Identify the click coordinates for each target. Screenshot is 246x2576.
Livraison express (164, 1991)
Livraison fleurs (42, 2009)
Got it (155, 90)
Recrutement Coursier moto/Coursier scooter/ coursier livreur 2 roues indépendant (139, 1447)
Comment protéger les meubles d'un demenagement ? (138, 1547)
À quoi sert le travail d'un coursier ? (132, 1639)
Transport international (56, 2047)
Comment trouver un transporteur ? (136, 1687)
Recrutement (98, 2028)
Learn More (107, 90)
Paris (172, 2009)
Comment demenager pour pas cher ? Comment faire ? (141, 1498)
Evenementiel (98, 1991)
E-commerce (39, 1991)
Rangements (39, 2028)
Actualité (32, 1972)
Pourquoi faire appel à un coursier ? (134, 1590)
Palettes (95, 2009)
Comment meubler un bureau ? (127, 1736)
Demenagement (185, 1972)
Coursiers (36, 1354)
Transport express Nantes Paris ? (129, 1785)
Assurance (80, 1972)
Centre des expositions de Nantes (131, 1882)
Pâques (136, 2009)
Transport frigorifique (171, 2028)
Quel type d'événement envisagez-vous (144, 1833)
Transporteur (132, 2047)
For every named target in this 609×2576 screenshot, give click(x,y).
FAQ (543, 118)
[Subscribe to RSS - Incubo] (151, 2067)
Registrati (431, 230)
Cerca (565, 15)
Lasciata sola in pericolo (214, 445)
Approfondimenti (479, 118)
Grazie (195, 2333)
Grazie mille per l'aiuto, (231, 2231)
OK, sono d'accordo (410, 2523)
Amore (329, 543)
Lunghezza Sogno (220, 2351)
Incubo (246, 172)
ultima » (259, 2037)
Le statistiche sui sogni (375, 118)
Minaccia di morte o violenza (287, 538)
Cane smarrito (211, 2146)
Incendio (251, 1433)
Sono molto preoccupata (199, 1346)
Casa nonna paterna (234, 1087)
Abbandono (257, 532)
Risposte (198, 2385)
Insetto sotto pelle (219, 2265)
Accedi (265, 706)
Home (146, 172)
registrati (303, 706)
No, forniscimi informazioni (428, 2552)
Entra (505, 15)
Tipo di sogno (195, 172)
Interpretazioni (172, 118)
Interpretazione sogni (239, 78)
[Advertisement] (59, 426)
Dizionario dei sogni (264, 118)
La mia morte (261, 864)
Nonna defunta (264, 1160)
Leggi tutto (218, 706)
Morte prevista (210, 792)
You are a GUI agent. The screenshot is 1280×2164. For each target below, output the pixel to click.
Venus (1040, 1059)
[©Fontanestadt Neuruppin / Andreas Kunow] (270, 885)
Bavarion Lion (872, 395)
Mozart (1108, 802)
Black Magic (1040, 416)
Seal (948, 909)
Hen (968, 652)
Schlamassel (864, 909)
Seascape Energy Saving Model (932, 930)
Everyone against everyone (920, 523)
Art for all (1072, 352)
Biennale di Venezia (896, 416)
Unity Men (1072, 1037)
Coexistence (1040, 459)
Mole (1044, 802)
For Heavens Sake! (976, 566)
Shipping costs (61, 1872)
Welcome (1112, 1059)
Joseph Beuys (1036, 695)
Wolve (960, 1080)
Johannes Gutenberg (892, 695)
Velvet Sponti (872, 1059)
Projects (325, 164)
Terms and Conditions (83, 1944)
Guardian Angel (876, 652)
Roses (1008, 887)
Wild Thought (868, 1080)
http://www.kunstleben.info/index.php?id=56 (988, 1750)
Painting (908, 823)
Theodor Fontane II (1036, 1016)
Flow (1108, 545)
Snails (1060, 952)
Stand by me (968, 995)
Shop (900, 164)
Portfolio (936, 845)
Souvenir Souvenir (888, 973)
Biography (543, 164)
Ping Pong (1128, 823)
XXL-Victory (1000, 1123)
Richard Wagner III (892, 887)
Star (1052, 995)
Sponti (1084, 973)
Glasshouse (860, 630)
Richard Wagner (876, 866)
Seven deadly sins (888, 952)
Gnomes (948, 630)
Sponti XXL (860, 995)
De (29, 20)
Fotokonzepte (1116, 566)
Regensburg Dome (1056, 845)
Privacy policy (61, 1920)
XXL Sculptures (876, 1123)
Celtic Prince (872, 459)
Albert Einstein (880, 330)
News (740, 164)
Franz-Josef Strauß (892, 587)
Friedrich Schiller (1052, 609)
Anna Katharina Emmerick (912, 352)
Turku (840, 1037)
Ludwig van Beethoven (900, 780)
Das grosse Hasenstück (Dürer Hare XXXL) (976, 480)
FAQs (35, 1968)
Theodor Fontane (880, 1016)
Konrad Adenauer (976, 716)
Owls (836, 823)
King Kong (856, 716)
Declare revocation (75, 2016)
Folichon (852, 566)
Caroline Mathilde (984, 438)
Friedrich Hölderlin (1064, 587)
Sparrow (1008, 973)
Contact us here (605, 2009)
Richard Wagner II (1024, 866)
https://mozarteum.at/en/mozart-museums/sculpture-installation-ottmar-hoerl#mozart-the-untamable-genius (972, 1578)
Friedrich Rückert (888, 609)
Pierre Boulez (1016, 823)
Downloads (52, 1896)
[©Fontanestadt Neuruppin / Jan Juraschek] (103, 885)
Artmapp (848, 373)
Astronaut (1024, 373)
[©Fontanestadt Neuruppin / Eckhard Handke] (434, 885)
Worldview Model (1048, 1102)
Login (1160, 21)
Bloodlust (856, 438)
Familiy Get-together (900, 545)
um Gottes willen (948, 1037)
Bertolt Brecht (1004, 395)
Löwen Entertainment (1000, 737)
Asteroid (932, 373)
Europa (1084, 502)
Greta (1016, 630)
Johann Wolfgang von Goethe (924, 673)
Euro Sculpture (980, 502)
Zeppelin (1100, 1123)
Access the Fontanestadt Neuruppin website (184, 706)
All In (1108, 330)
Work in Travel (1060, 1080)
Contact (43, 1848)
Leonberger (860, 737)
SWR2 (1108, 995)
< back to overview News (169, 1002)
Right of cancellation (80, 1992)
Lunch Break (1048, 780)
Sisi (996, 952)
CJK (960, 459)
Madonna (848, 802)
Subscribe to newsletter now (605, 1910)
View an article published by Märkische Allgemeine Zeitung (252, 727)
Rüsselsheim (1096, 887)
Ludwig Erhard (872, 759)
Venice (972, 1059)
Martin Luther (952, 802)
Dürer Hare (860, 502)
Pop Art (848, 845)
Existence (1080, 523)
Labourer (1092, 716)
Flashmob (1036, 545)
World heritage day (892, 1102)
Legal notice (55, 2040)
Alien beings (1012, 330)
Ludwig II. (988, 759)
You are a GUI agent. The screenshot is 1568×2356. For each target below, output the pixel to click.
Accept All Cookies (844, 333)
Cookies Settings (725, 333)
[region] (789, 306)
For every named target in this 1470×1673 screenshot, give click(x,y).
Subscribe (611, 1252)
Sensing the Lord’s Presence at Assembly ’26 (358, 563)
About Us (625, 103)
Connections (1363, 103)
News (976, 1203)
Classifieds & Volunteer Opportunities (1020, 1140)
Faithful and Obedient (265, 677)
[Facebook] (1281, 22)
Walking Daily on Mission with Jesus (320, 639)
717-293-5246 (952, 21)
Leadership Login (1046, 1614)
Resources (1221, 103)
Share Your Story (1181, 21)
+ + + + + + +
- **EXERCISE REQUIREMENTS**
The data must be transcribed in full. Every word stays the same.

- **WORKED SOLUTION**
Identify the click coordinates for each target. Screenshot is 246x2576.
Livraison express (164, 1991)
Livraison fleurs (42, 2009)
Got it (155, 90)
Recrutement Coursier moto/Coursier scooter/ coursier livreur 2 roues indépendant (139, 1447)
Comment protéger les meubles d'un demenagement ? (138, 1547)
À quoi sert le travail d'un coursier ? (132, 1639)
Transport international (56, 2047)
Comment trouver un transporteur ? (136, 1687)
Recrutement (98, 2028)
Learn More (107, 90)
Paris (172, 2009)
Comment demenager pour pas cher ? Comment faire ? (141, 1498)
Evenementiel (98, 1991)
E-commerce (39, 1991)
Rangements (39, 2028)
Actualité (32, 1972)
Pourquoi faire appel à un coursier ? (134, 1590)
Palettes (95, 2009)
Comment meubler un bureau ? (127, 1736)
Demenagement (185, 1972)
Coursiers (36, 1354)
Transport express Nantes Paris ? (129, 1785)
Assurance (80, 1972)
Centre des expositions de Nantes (131, 1882)
Pâques (136, 2009)
Transport frigorifique (171, 2028)
Quel type d'événement envisagez-vous (144, 1833)
Transporteur (132, 2047)
For every named target in this 609×2576 screenshot, give click(x,y).
FAQ (543, 118)
[Subscribe to RSS - Incubo] (151, 2067)
Registrati (431, 230)
Cerca (565, 15)
Lasciata sola in pericolo (214, 445)
Approfondimenti (479, 118)
Grazie (195, 2333)
Grazie mille per l'aiuto, (231, 2231)
OK, sono d'accordo (410, 2523)
Amore (329, 543)
Lunghezza Sogno (220, 2351)
Incubo (246, 172)
ultima » (259, 2037)
Le statistiche sui sogni (375, 118)
Minaccia di morte o violenza (287, 538)
Cane smarrito (211, 2146)
Incendio (251, 1433)
Sono molto preoccupata (199, 1346)
Casa nonna paterna (234, 1087)
Abbandono (257, 532)
Risposte (198, 2385)
Insetto sotto pelle (219, 2265)
Accedi (265, 706)
Home (146, 172)
registrati (303, 706)
No, forniscimi informazioni (428, 2552)
Entra (505, 15)
Tipo di sogno (195, 172)
Interpretazioni (172, 118)
Interpretazione sogni (239, 78)
[Advertisement] (59, 426)
Dizionario dei sogni (264, 118)
La mia morte (261, 864)
Nonna defunta (264, 1160)
Leggi tutto (218, 706)
Morte prevista (210, 792)
You are a GUI agent. The screenshot is 1280×2164. For each target below, output the pixel to click.
Venus (1040, 1059)
[©Fontanestadt Neuruppin / Andreas Kunow] (270, 885)
Bavarion Lion (872, 395)
Mozart (1108, 802)
Black Magic (1040, 416)
Seal (948, 909)
Hen (968, 652)
Schlamassel (864, 909)
Seascape Energy Saving Model (932, 930)
Everyone against everyone (920, 523)
Art for all (1072, 352)
Biennale di Venezia (896, 416)
Unity Men (1072, 1037)
Coexistence (1040, 459)
Mole (1044, 802)
For Heavens Sake! (976, 566)
Shipping costs (61, 1872)
Welcome (1112, 1059)
Joseph Beuys (1036, 695)
Wolve (960, 1080)
Johannes Gutenberg (892, 695)
Velvet Sponti (872, 1059)
Projects (325, 164)
Terms and Conditions (83, 1944)
Guardian Angel (876, 652)
Roses (1008, 887)
Wild Thought (868, 1080)
http://www.kunstleben.info/index.php?id=56 (988, 1750)
Painting (908, 823)
Theodor Fontane II (1036, 1016)
Flow (1108, 545)
Snails (1060, 952)
Stand by me (968, 995)
Shop (900, 164)
Portfolio (936, 845)
Souvenir Souvenir (888, 973)
Biography (543, 164)
Ping Pong (1128, 823)
XXL-Victory (1000, 1123)
Richard Wagner III (892, 887)
Star (1052, 995)
Sponti (1084, 973)
Glasshouse (860, 630)
Richard Wagner (876, 866)
Seven deadly sins (888, 952)
Gnomes (948, 630)
Sponti XXL (860, 995)
De (29, 20)
Fotokonzepte (1116, 566)
Regensburg Dome (1056, 845)
Privacy policy (61, 1920)
XXL Sculptures (876, 1123)
Celtic Prince (872, 459)
Albert Einstein (880, 330)
News (740, 164)
Franz-Josef Strauß (892, 587)
Friedrich Schiller (1052, 609)
Anna Katharina Emmerick (912, 352)
Turku (840, 1037)
Ludwig van Beethoven (900, 780)
Das grosse Hasenstück (Dürer Hare XXXL) (976, 480)
FAQs (35, 1968)
Theodor Fontane (880, 1016)
Konrad Adenauer (976, 716)
Owls (836, 823)
King Kong (856, 716)
Declare revocation (75, 2016)
Folichon (852, 566)
Caroline Mathilde (984, 438)
Friedrich Hölderlin (1064, 587)
Sparrow (1008, 973)
Contact us here (605, 2009)
Richard Wagner II (1024, 866)
https://mozarteum.at/en/mozart-museums/sculpture-installation-ottmar-hoerl#mozart-the-untamable-genius (972, 1578)
Friedrich Rückert (888, 609)
Pierre Boulez (1016, 823)
Downloads (52, 1896)
[©Fontanestadt Neuruppin / Jan Juraschek] (103, 885)
Artmapp (848, 373)
Astronaut (1024, 373)
[©Fontanestadt Neuruppin / Eckhard Handke] (434, 885)
Worldview Model (1048, 1102)
Login (1160, 21)
Bloodlust (856, 438)
Familiy Get-together (900, 545)
um Gottes willen (948, 1037)
Bertolt Brecht (1004, 395)
Löwen Entertainment (1000, 737)
Asteroid (932, 373)
Europa (1084, 502)
Greta (1016, 630)
Johann Wolfgang von Goethe (924, 673)
Euro Sculpture (980, 502)
Zeppelin (1100, 1123)
Access the Fontanestadt Neuruppin website (184, 706)
All In (1108, 330)
Work in Travel (1060, 1080)
Contact (43, 1848)
Leonberger (860, 737)
SWR2 (1108, 995)
< back to overview News (169, 1002)
Right of cancellation (80, 1992)
Lunch Break (1048, 780)
Sisi (996, 952)
CJK (960, 459)
Madonna (848, 802)
Subscribe to newsletter now (605, 1910)
View an article published by Märkische Allgemeine Zeitung (252, 727)
Rüsselsheim (1096, 887)
Ludwig Erhard (872, 759)
Venice (972, 1059)
Martin Luther (952, 802)
Dürer Hare (860, 502)
Pop Art (848, 845)
Existence (1080, 523)
Labourer (1092, 716)
Flashmob (1036, 545)
World heritage day (892, 1102)
Legal notice (55, 2040)
Alien beings (1012, 330)
Ludwig II. (988, 759)
You are a GUI agent. The screenshot is 1568×2356. For each target below, output the pixel to click.
Accept All Cookies (844, 333)
Cookies Settings (725, 333)
[region] (789, 306)
For every named target in this 1470×1673 screenshot, give click(x,y).
Subscribe (611, 1252)
Sensing the Lord’s Presence at Assembly ’26 (358, 563)
About Us (625, 103)
Connections (1363, 103)
News (976, 1203)
Classifieds & Volunteer Opportunities (1020, 1140)
Faithful and Obedient (265, 677)
[Facebook] (1281, 22)
Walking Daily on Mission with Jesus (320, 639)
717-293-5246 (952, 21)
Leadership Login (1046, 1614)
Resources (1221, 103)
Share Your Story (1181, 21)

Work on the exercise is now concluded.